For as long as I can remember I’ve been anxious. I was and still am completely worried, insecure, and indecisive. I was the child that cried at every day decisions about whether or not to go to the grocery store with one parent or stay home with the other. I was in a constant state of worry and fear that I would choose wrong and miss out. I didn’t want to miss time, opportunities, fun, or excitement. It made my simple childish life tough on me. It’s hard living in a state of fear and worry.
Although I have gotten better at coping and handling those fears, they still exist. I still carry them every day. They are with me like another item I throw in my bottomless bag I swear is a purse. Doesn’t matter how many times I find it and toss it out, it will be back in there reminding me that we are one in the same, attached at the hip. Needless to say I still struggle. I might be able to choose something but sticking with it is next to impossible.

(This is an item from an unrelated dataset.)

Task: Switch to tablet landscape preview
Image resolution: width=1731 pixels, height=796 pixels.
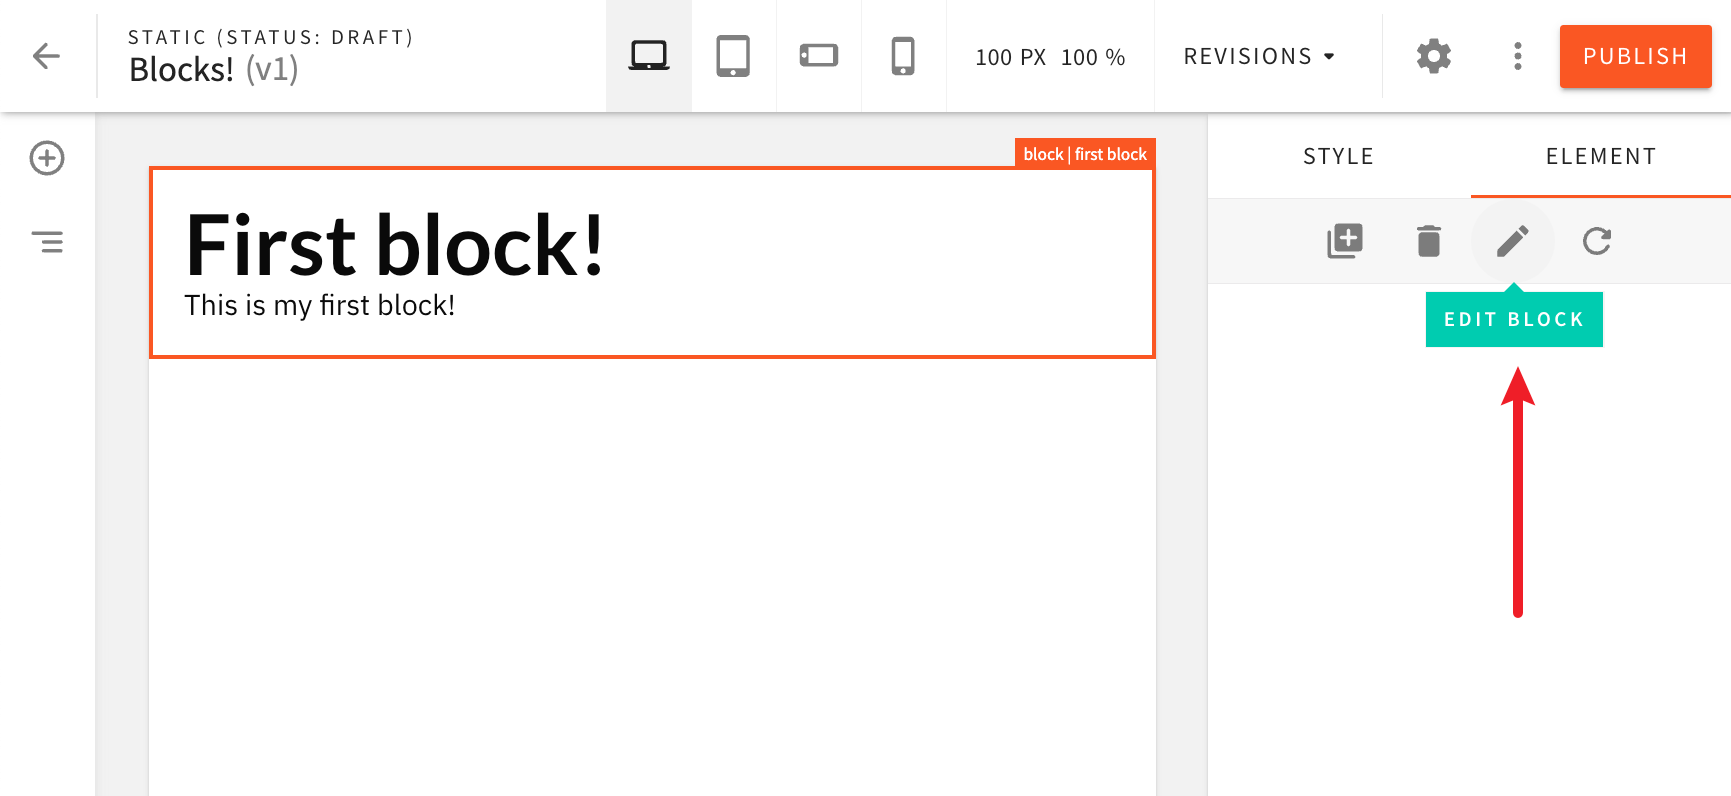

I seek approval and support from anyone and everyone around me. First I convince myself whether I am or am not sticking with someone or choosing it and then it becomes more difficult. I have to spend the time initially telling myself I can do it and that I want to and I make a list in my head of why. Slowly I begin telling people. Choosing carefully because I need the support, I might even pick strangers or mere acquaintances. I have to start building a team of people that believe in what I want and agree before I slowly start telling my loved ones, my closest friends, significant other, and eventually my family. Everything from here on out is make or break depending on the responses I receive.
I have maintained unhealthy relationships just because my loved ones like them. I thought maybe there’s something wrong with me and I am just doubtful. So I stay, and I am miserable, but I think to myself that it will work out because I’m supported. And in the same way when I find someone doesn’t like someone I love I start seeing the flaws that even though I knew existed, I loved and cherished. I let others’ opinions creep in and become my only thoughts. It’s like I am incapable of thinking for myself.

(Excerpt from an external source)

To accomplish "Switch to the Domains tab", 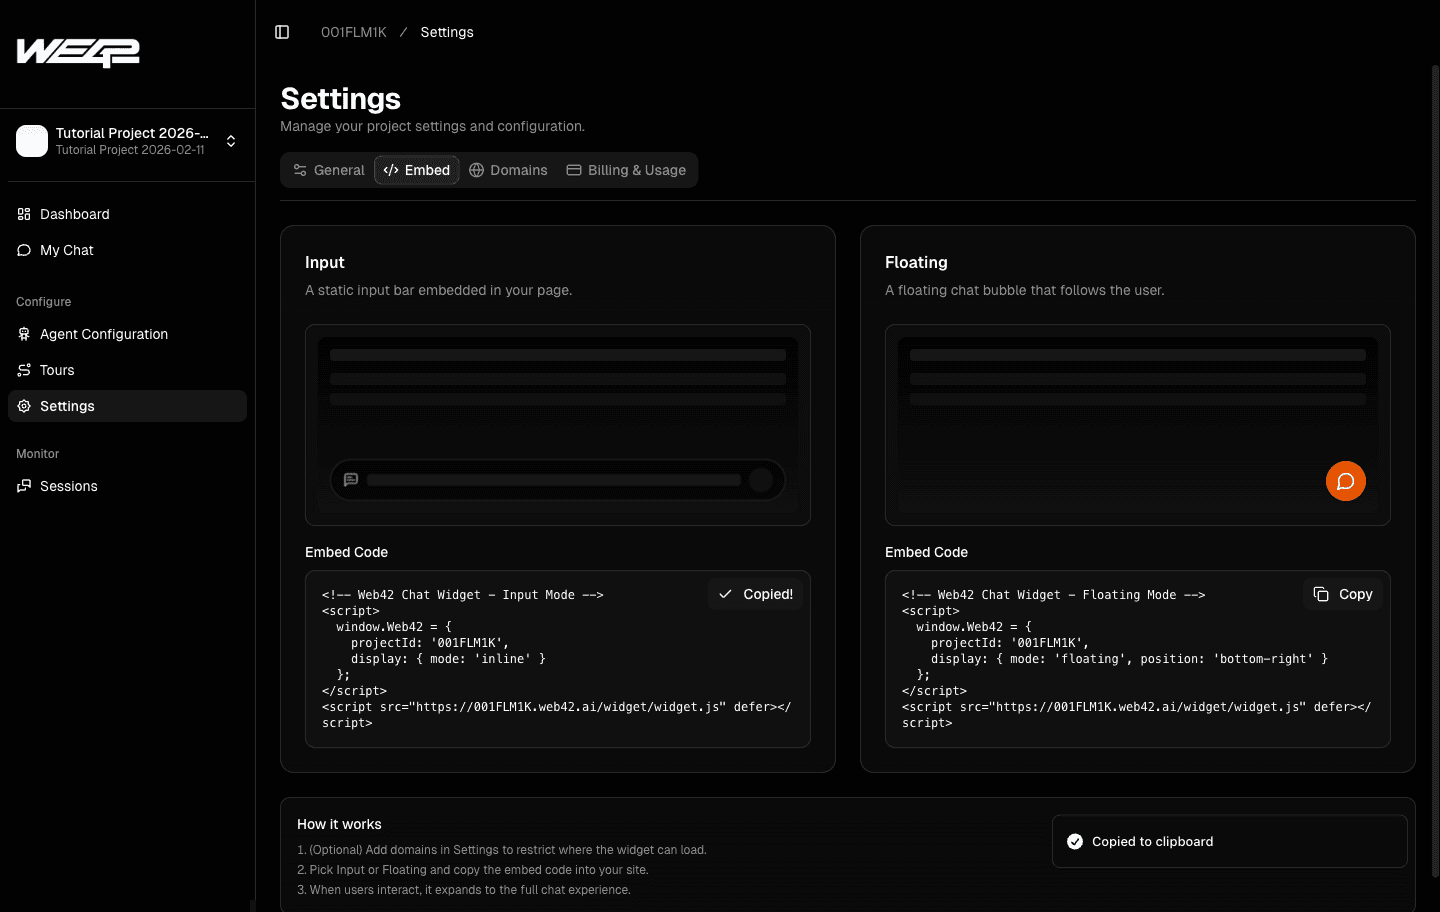I will click(x=509, y=169).
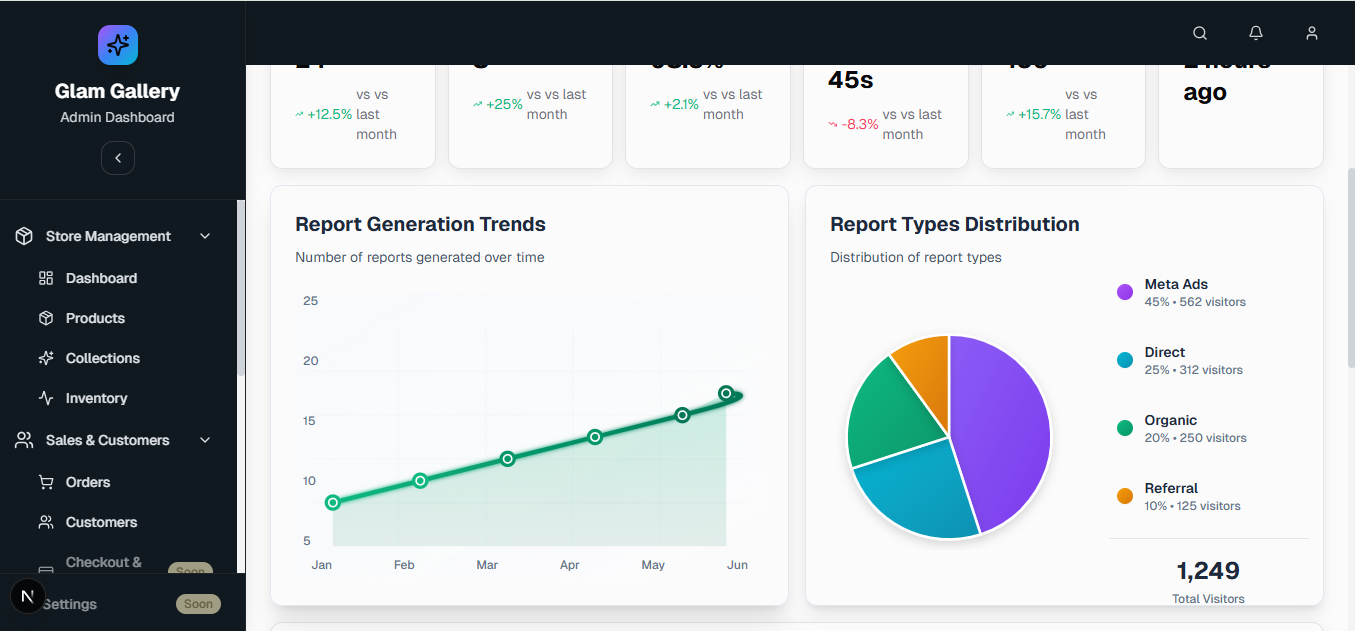Collapse the sidebar with the chevron button

pos(118,158)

I really hate this part of myself, so much. It keeps me up at night, whispering my failures. It holds me back, strips away my confidence, and leaves me feeling lost and confused. It messes with every aspect of my life. It’s hard to feel comfortable in a relationship when you’re filled with self-doubt and wondering if you’re stupid for thinking they could ever love you. It tells you that you’re not ready for things when you thought you actually were. The people in my life give words of advice, insight, and helpful suggestions but all I hear is you can’t do it, you were wrong, and you’re so stupid.
So I guess what I am getting at is be mindful of what you say to people. You don’t know their thought process, problems, or inner workings of their minds. Some of us barely understand ourselves after two decades of life.